The Gayndah Orange Festival has been held biennially since 1957, celebrating the region’s citrus production. It is one of the few Australian festivals where citrus is the primary subject.

The Imperial mandarin: an Australian original

The most significant event in Australian mandarin history occurred in the 1890s at Emu Plains, on the Nepean River west of Sydney. A new mandarin variety was raised there, eventually named the Imperial.

The Imperial is an early-season mandarin with a thin, smooth skin, easy peel, few seeds, and a sweet-tart flavour. It typically ripens from April, making it the first mandarin of the Australian season each year. According to nursery and industry sources including The Diggers Club, the Imperial was raised during the 1890s at Emu Plains. It became the dominant Australian mandarin variety of the 20th century and remains significant today, accounting for approximately 24 per cent of fresh mandarin production by volume.

The Imperial’s success reflects several practical strengths: it suits the Australian climate across a wide range of regions, it peels easily (important for school lunchboxes and fresh consumption), and its early season position means it reaches market before competition from later varieties.

20th century industrialisation

Australian citrus production scaled rapidly through the 20th century. Packing sheds, cold storage, refrigerated transport, and later air freight changed the economics of the industry. Varieties were selected for shelf life, transportability, and appearance as much as flavour.

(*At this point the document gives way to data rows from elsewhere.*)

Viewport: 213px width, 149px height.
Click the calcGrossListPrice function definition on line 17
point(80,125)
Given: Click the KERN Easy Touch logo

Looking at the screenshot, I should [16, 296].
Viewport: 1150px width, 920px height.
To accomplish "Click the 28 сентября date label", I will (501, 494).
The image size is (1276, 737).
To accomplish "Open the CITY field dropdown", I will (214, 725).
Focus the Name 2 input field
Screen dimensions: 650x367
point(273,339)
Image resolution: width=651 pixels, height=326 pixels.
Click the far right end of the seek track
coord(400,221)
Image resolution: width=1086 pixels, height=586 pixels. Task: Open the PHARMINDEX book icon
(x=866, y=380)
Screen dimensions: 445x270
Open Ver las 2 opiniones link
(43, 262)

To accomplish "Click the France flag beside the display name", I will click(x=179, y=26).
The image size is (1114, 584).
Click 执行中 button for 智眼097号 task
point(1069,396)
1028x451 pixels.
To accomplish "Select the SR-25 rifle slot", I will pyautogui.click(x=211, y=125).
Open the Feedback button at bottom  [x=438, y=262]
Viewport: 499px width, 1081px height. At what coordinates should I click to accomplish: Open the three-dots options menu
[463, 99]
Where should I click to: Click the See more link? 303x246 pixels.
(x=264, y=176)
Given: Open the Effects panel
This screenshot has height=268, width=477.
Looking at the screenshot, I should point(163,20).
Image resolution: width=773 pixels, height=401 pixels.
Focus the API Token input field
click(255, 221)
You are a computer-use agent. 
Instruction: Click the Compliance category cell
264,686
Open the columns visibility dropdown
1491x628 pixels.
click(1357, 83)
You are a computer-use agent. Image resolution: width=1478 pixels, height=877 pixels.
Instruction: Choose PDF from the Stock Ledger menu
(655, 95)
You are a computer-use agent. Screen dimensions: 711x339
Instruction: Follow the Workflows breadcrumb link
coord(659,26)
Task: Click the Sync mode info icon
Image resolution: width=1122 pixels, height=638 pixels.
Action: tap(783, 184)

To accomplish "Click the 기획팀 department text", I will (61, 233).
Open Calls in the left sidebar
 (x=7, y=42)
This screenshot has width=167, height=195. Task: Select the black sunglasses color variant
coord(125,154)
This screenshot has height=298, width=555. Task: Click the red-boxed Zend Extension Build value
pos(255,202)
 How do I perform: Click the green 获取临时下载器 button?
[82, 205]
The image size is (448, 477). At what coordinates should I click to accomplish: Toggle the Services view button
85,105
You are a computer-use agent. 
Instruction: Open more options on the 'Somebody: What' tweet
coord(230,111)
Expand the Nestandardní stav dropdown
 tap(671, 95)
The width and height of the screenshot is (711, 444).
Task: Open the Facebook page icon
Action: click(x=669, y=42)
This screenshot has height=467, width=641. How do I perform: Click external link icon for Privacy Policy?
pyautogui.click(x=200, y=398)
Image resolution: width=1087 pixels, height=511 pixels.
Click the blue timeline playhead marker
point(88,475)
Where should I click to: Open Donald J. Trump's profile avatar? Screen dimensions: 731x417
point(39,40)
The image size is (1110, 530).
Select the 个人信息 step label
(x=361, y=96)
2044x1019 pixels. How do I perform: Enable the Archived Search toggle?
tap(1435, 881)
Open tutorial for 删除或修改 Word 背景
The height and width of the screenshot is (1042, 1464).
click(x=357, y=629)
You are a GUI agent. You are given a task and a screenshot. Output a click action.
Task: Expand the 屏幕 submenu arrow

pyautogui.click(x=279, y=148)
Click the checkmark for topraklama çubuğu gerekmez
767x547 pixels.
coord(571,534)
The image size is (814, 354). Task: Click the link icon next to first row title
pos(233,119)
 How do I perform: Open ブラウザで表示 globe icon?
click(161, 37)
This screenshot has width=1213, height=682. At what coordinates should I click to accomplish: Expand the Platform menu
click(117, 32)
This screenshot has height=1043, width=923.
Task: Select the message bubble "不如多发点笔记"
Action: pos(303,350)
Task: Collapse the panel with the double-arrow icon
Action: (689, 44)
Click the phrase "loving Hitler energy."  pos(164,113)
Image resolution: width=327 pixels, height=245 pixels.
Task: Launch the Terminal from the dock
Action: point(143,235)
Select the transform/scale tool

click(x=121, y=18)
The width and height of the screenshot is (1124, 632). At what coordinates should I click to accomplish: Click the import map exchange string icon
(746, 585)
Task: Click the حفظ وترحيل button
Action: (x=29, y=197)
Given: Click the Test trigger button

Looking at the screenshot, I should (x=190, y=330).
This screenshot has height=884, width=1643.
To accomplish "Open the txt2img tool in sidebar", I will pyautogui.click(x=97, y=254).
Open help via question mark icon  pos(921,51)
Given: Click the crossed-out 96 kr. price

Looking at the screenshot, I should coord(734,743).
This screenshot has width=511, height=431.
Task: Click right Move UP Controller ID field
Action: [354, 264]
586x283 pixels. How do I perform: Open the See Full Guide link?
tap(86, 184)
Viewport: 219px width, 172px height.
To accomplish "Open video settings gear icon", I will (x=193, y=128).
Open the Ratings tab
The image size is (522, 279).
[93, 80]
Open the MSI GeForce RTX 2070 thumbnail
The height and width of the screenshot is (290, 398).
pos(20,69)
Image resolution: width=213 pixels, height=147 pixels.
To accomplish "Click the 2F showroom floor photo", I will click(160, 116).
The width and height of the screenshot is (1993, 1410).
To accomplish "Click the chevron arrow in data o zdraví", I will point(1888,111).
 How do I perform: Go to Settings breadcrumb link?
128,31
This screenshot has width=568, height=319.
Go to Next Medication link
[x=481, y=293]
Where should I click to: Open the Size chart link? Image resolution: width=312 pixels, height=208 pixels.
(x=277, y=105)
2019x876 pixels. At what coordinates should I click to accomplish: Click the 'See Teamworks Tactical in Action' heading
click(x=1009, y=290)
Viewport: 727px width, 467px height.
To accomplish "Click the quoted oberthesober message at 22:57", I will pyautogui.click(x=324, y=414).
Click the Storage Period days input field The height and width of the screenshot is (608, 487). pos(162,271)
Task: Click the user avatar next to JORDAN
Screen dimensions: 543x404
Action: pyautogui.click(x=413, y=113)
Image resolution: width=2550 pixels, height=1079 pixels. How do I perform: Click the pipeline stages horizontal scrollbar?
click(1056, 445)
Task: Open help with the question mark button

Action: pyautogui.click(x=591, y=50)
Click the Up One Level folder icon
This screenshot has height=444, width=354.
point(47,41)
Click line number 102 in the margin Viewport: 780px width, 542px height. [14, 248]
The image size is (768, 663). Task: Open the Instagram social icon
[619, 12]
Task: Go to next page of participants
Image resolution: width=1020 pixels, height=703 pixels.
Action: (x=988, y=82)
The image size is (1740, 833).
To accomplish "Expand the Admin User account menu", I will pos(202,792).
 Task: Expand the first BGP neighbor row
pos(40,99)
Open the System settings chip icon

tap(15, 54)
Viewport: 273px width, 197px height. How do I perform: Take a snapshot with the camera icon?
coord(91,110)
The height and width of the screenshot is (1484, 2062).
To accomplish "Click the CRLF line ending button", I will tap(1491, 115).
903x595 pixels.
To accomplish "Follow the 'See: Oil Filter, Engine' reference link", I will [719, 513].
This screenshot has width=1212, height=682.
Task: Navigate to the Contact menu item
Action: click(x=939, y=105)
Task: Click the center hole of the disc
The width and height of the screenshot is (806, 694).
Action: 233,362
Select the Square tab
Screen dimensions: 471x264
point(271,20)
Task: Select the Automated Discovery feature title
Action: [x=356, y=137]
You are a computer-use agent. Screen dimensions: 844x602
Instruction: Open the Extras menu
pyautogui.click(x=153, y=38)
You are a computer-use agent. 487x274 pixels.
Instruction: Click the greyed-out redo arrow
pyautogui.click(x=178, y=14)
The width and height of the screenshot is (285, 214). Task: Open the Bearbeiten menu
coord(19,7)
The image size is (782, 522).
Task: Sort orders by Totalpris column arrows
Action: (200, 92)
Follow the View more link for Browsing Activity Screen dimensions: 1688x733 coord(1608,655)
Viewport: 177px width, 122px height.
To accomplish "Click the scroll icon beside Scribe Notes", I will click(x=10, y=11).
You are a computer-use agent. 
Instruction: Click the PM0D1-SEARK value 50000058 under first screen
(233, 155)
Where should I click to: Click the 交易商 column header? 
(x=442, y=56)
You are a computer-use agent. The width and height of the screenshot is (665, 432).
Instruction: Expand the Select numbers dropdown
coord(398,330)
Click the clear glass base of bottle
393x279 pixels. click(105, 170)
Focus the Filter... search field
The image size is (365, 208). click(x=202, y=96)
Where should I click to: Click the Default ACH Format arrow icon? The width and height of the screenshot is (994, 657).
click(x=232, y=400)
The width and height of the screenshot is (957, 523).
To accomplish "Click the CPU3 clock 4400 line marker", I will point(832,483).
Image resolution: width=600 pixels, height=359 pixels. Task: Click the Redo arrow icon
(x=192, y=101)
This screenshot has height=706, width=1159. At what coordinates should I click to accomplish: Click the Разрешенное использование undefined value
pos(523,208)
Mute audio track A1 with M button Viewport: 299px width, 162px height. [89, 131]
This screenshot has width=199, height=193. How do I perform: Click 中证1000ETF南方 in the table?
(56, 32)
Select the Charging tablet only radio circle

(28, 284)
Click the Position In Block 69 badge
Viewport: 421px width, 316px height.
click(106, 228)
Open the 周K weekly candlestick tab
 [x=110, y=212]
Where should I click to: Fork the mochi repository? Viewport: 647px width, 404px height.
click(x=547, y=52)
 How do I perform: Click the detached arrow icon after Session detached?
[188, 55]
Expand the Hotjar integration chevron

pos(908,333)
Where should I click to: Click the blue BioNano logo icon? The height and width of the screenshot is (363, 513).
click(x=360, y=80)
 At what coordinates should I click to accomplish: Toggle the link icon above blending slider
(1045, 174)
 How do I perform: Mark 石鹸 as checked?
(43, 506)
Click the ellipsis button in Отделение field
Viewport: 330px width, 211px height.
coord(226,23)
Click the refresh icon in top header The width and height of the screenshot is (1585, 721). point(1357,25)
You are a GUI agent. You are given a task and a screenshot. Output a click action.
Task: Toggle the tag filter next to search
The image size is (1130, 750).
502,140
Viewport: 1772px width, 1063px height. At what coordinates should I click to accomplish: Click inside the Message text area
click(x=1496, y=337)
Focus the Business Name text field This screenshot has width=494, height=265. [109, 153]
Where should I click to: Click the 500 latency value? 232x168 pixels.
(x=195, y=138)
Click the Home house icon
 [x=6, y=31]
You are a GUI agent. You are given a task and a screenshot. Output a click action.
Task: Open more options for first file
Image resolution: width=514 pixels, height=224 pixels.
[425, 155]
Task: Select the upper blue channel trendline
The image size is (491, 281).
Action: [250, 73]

NSW DPI (the NSW Department of Primary Industries) published detailed production manuals for Australian mandarin growers, including a comprehensive manual in 2017 produced with funding from the Australian Centre for International Agricultural Research (ACIAR). This manual covered orchard establishment, seasonal management, and the latest research on variety performance across Australian growing regions.

By mid-century, Australian mandarins were a standard winter fruit in homes across the country. The school lunchbox mandarin became a cultural fixture: easy to peel, no mess, portable, and reliably sweet.

The modern Australian mandarin industry

Australia now grows more than ten commercial mandarin varieties. Imperial remains important, but late-season varieties including Honey Murcott, Afourer (Nadorcott), and Daisy account for a growing share of production.

Queensland’s North Burnett region has shifted significantly toward export-oriented varieties. Up to 50 per cent of the region’s mandarin production now goes to Asian export markets, compared to about a third in previous years. Export demand from China and Thailand has driven investment in new orchards and new varieties suited to longer shipping times.

The Riverina in NSW continues to produce large volumes of oranges and grapefruit, with mandarin production spread across the state’s east coast and central regions. Western Australia has its own citrus belt, and the Atherton Tablelands in Far North Queensland produce citrus under tropical conditions.

Australia exports citrus to Hong Kong, mainland China, Singapore, Malaysia, Vietnam, and other markets. The clean green reputation of Australian produce, combined with the flavour quality of winter-harvested fruit, underpins export demand.